Agriculture

Profit To Net

Tuna

With its 2,358 kilometers of coastline on the Pacific Ocean, Ecuador is well placed to take its share in the lucrative tuna fishing industry given that 70% of the world’s […]

With its 2,358 kilometers of coastline on the Pacific Ocean, Ecuador is well placed to take its share in the lucrative tuna fishing industry given that 70% of the world’s commercial tuna catch between 1950 and 2002 came from the Pacific Ocean, according to statistics from the UN’s Food and Agriculture Organization, Globefish Research Program. In fact, according to official statistics reported on The Fish Site, of the approximately 595,248 tons of tuna caught in the eastern tropical Pacific Ocean in 2011, Ecuador had the largest catch followed by Mexico, with Panama, Venezuela, and Colombia lagging some way behind. And the international demand for tuna is not slowing down in any significant way, particularly with the continued popularity of sushi worldwide and the general trend toward fish products as a healthy alternative to meat. In Japan, a country that consumes approximately 80% of the world’s Bluefin tuna catch, a Pacific Bluefin was sold for a record sum of $1.78 million at a 2013 Tokyo auction. The major downside to this tuna boom, highlighted in a study released by fisheries scientists from the International Scientific Committee to Study the Tuna and Tuna-Like Species of the North Pacific Ocean in 2013, is that the Pacific Bluefin population is now 96% lower than at its un-fished level.

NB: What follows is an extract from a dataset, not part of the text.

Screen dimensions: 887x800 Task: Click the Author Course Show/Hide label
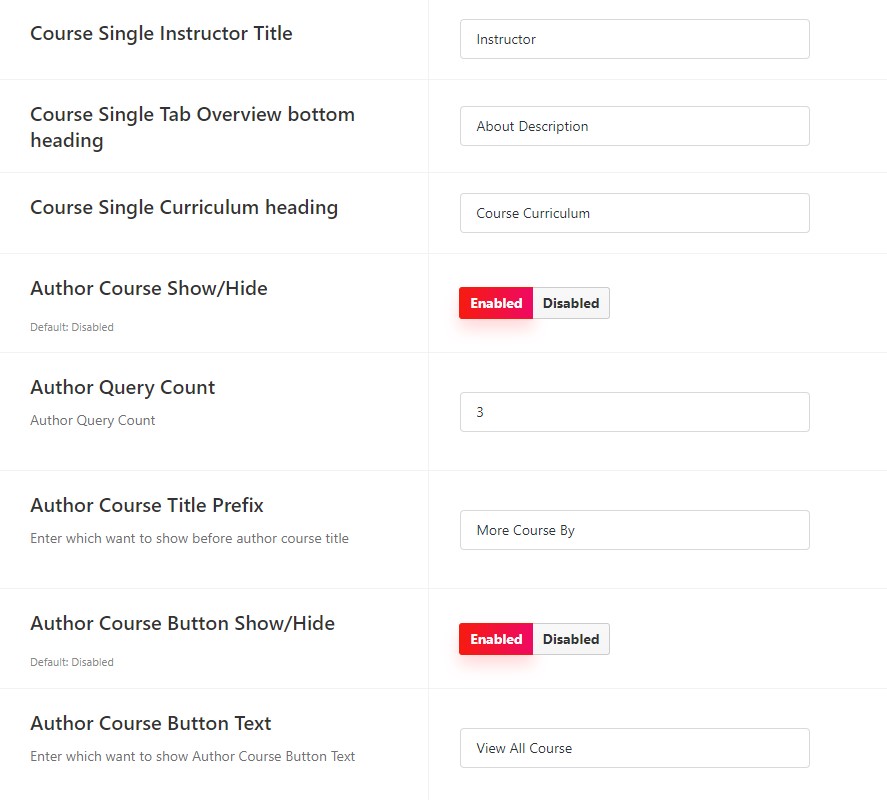tap(149, 289)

Ecuador is taking this issue seriously. Victoria Serrano, General Manger of Seafman, one of the major tuna processing companies based in Manta, Ecuador, told TBY, “The Chamber of Tuna Industries has developed a code of conduct… The Ecuadorean tuna industry has been respectful of the environment and complied with all regulations. We should advertise this fact globally.” And indeed in line with this policy of ecological responsibility, the government has imposed two tuna fishing bans for 2014. The first ran from July 29, 2014 for a period of approximately two months, and a second capture ban will come into force on November 18 and run through until January 2015. Ecuador’s Undersecretariat of Fisheries Resources outlining the way the bans operate said “…53 ships of the 99 that make up the tuna fleet, will benefit from this first closure… Meanwhile, the remaining 46 will stop… work in the second ban,” according to Tunaseiners.

THE EUROPEAN MARKET

The European market is of growing importance for Ecuador’s tuna industry. Negotiations have just finished on a new free trade agreement (FTA) between the EU and Ecuador, although according to Agritrade the commercial terms agreed will not enter into force until 2H2016. Europe accounts for 70% of Seafman’s sales and the Ecuadorean tuna processing company expects its production capacity to increase by 10% as a result of the new FTA. Similarly, Marbelize, Ecuador’s fourth largest exporter of tuna, sends 98% of its products overseas, and its biggest export market is Europe according to General Manager, Jelisava Cuka Auad. Within that European market, there has also been significant growth in German imports of canned Ecuadorean tuna, up 53% in 2013 compared to the previous year. Ecuador is now Germany’s largest supplier of canned tuna out of the 25 countries it imports from, and the second largest exporter of tuna loin to Germany after Vietnam. Marbelize’s Jelisava Cuka Auad commented to TBY that, “Asia is our main competitor. To compete with them is a big challenge. Their prices are low.” Things are set to get tougher too with Asian exporters, such as the Philippines, lobbying hard for reduced EU taxes on their tuna products. If Ecuador cannot negotiate favorable interim tariff terms with the EU in the lead up to their FTA entering into effect in 2016, the country may find their imports become less competitive compared to Asia in the short term.

LOCAL CONSUMPTION

Local consumption of Ecuadorean tuna is surprisingly low, at approximately six to seven kilograms per capita consumption annually, compared to the Latin American average of 15 to 16 kilograms, according to the Undersecretariat of Fisheries Resources. In the case of Marbelize, domestic sales make up less than 2% of the company’s overall sales. Clearly there is more work to be done by the government to encourage local consumption for the sake of both the industry and the nation’s health, and to balance out the tuna industry’s current dependence on export markets for future growth.